The Astrophysical Journal (Jan 2023)
The Direct-method Oxygen Abundance of Typical Dwarf Galaxies at Cosmic High Noon
Abstract
We present a Keck/MOSFIRE rest-optical composite spectrum of 16 typical gravitationally lensed star-forming dwarf galaxies at 1.7 ≲ z ≲ 2.6 ( z _mean = 2.30), all chosen independent of emission-line strength. These galaxies have a median stellar mass of $\mathrm{log}{({M}_{* }/{M}_{\odot })}_{\mathrm{med}}={8.29}_{-0.43}^{+0.51}$ and a median star formation rate of ${{\rm{S}}{\rm{F}}{\rm{R}}}_{{\rm{H}}\alpha }^{{\rm{m}}{\rm{e}}{\rm{d}}}={2.25}_{-1.26}^{+2.15}\,{M}_{\odot }\,{{\rm{y}}{\rm{r}}}^{-1}$ . We measure the faint electron-temperature-sensitive [O iii ] λ 4363 emission line at 2.5 σ (4.1 σ ) significance when considering a bootstrapped (statistical-only) uncertainty spectrum. This yields a direct-method oxygen abundance of $12+\mathrm{log}{({\rm{O}}/{\rm{H}})}_{\mathrm{direct}}={7.88}_{-0.22}^{+0.25}$ ( ${0.15}_{-0.06}^{+0.12}\ {Z}_{\odot }$ ). We investigate the applicability at high z of locally calibrated oxygen-based strong-line metallicity relations, finding that the local reference calibrations of Bian et al. best reproduce (≲0.12 dex) our composite metallicity at fixed strong-line ratio.

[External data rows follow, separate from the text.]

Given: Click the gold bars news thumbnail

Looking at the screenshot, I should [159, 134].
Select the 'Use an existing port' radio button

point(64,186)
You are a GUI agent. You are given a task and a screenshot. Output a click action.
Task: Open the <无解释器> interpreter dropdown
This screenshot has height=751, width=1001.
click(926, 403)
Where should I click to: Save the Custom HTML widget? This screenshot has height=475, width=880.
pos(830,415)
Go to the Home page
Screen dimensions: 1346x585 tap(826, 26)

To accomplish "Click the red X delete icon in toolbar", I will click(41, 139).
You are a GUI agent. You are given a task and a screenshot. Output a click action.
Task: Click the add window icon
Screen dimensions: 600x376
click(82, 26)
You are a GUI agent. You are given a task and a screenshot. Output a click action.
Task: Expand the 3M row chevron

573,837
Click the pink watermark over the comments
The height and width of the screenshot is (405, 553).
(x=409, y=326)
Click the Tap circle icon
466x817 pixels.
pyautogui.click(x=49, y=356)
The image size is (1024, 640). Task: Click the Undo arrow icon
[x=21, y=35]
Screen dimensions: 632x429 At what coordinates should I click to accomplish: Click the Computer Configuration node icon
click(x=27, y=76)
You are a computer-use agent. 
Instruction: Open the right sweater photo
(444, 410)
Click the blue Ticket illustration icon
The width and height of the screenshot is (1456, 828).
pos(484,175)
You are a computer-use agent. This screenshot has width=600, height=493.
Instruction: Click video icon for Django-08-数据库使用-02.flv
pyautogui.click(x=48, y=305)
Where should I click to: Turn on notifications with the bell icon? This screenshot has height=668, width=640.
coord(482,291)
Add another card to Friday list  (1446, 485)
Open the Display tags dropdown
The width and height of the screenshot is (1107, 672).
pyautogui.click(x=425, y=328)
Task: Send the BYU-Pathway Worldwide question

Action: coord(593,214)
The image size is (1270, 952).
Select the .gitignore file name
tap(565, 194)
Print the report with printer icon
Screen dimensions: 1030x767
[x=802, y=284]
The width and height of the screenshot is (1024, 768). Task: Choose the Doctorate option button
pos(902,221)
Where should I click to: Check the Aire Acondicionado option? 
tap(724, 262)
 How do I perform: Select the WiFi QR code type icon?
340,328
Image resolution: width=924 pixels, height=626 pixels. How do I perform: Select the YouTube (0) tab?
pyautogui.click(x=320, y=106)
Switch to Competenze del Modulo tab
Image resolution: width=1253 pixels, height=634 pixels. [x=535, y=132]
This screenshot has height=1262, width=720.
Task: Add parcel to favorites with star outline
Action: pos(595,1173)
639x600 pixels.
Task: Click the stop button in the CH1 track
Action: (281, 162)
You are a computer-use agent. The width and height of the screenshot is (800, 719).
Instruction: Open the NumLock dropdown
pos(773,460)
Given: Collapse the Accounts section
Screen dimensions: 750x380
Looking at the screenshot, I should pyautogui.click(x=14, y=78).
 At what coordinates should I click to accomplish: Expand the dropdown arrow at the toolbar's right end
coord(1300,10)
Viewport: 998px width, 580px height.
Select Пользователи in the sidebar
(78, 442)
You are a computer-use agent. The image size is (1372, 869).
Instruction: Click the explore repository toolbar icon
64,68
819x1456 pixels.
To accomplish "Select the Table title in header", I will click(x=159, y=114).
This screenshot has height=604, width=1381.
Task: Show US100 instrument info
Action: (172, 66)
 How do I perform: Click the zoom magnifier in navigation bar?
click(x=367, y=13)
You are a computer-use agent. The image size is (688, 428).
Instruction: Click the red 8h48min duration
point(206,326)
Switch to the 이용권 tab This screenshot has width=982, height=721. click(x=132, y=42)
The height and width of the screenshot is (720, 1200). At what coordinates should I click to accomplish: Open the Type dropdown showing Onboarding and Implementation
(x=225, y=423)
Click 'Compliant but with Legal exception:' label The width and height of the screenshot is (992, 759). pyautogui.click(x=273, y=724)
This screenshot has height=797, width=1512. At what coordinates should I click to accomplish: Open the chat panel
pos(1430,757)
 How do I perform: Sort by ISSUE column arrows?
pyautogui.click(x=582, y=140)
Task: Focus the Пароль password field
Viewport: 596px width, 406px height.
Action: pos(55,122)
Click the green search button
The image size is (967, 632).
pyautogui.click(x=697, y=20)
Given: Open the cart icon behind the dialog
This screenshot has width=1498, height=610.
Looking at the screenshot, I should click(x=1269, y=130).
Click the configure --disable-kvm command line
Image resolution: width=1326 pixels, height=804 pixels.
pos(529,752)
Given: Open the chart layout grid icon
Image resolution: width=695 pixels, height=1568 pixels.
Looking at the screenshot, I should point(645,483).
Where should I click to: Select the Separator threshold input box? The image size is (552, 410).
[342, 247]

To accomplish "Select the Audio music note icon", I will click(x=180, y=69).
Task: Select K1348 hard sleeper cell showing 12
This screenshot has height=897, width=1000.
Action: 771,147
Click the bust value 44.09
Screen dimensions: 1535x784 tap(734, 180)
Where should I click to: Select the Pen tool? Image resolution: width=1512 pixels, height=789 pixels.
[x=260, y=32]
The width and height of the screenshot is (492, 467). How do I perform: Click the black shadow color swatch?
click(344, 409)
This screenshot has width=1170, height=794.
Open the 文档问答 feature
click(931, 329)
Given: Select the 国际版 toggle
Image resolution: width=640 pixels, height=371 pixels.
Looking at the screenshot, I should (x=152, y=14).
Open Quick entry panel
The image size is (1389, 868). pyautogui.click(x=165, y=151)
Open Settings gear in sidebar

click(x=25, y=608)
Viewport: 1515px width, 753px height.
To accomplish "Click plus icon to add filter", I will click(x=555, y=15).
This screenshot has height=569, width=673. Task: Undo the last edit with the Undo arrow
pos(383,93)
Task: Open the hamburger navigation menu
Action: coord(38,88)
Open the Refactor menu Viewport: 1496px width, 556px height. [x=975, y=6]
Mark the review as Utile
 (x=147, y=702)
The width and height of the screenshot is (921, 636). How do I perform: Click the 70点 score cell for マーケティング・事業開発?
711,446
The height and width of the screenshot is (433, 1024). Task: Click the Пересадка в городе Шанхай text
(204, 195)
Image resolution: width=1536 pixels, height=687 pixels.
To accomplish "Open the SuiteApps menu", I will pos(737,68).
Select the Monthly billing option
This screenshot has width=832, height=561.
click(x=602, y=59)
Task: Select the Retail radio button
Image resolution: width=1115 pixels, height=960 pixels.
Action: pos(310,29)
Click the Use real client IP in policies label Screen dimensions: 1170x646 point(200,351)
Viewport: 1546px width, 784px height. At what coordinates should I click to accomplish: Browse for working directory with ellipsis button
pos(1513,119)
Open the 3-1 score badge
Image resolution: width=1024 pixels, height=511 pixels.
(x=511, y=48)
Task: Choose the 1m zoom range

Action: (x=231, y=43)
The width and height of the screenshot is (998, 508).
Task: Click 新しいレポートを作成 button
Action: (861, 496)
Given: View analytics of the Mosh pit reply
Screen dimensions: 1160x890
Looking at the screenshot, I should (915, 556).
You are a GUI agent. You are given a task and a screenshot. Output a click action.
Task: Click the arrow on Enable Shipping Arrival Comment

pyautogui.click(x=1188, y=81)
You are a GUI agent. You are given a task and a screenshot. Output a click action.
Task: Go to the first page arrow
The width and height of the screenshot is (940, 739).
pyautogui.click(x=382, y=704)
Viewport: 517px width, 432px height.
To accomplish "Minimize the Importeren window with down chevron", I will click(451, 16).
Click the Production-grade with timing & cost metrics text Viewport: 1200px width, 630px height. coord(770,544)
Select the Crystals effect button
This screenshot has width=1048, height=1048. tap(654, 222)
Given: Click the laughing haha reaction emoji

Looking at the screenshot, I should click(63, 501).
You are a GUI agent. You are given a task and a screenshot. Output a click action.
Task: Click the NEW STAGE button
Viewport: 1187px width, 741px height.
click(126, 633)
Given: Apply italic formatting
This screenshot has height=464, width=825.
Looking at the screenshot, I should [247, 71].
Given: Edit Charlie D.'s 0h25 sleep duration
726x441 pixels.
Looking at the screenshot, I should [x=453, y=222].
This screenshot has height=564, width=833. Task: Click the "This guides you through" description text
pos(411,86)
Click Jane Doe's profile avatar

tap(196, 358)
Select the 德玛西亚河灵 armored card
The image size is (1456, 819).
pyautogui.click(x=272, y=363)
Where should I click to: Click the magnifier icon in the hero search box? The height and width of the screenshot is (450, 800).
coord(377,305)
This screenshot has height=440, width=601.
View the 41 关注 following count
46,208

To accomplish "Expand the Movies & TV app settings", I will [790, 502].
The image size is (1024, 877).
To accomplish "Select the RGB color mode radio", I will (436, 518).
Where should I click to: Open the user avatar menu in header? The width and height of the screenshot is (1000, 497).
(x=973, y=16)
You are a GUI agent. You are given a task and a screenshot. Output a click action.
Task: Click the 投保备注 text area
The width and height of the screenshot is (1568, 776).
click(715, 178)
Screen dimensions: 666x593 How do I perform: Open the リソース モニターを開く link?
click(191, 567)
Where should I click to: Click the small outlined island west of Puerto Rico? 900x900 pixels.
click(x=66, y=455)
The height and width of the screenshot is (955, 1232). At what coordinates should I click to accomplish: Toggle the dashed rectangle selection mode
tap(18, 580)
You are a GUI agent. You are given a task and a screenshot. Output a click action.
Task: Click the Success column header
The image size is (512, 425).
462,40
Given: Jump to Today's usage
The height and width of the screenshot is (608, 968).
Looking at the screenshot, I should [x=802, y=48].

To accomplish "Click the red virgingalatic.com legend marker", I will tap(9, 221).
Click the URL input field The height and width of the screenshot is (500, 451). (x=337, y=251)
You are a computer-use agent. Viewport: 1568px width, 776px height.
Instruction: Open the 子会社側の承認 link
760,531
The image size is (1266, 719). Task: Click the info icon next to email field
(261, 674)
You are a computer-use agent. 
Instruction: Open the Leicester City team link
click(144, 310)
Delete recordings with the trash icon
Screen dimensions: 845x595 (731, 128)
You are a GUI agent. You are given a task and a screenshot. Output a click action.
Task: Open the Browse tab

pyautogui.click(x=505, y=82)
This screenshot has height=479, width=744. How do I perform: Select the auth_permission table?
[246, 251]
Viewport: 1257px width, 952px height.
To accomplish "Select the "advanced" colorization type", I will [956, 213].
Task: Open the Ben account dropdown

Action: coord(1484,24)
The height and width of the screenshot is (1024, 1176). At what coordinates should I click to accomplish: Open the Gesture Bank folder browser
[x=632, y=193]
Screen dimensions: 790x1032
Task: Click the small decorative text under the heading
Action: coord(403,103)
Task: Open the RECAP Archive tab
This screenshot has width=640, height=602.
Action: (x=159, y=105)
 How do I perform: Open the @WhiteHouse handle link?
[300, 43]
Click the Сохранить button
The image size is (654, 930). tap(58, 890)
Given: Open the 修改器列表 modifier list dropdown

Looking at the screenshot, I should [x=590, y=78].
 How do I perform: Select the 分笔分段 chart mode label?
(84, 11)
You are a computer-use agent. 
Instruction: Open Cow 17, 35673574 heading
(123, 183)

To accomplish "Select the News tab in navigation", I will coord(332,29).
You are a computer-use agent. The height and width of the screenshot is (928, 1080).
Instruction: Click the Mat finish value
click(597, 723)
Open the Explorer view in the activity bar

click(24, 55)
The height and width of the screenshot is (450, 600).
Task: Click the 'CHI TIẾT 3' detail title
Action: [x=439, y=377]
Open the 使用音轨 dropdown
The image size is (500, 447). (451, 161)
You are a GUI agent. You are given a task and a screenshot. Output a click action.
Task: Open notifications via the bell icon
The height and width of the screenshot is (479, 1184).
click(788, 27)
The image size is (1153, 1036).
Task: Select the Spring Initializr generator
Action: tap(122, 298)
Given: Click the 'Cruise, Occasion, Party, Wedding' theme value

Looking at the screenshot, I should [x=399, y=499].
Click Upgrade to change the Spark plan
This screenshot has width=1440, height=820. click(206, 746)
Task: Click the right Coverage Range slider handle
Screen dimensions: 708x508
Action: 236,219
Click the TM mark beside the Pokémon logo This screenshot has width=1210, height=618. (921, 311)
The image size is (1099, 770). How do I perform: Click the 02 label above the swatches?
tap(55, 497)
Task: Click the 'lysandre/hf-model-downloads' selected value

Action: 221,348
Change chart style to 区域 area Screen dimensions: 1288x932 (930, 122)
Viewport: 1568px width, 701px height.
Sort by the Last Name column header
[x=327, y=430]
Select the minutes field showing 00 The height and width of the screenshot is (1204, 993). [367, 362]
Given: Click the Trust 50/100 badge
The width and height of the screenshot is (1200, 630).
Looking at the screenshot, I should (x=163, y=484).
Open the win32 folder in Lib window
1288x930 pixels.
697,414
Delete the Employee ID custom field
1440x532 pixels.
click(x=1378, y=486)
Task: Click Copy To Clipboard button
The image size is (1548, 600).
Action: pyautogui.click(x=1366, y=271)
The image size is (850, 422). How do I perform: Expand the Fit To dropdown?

At fixed M _* , our composite is well represented by the z ∼ 2.3 direct-method stellar mass—gas-phase metallicity relation (MZR) of Sanders et al. When comparing to predicted MZRs from the IllustrisTNG and FIRE simulations, having recalculated our stellar masses with more realistic nonparametric star formation histories $(\mathrm{log}{({M}_{* }/{M}_{\odot })}_{\mathrm{med}}={8.92}_{-0.22}^{+0.31})$ , we find excellent agreement with the FIRE MZR. Our composite is consistent with no metallicity evolution, at fixed M _* and SFR, of the locally defined fundamental metallicity relation. We measure the doublet ratio [O ii ] λ 3729/[O ii ] λ 3726 = 1.56 ± 0.32 (1.51 ± 0.12) and a corresponding electron density of ${n}_{e}={1}_{-0}^{+215}\ {\mathrm{cm}}^{-3}$ ( ${n}_{e}={1}_{-0}^{+74}\ {\mathrm{cm}}^{-3}$ ) when considering the bootstrapped (statistical-only) error spectrum. This result suggests that lower-mass galaxies have lower densities than higher-mass galaxies at z ∼ 2.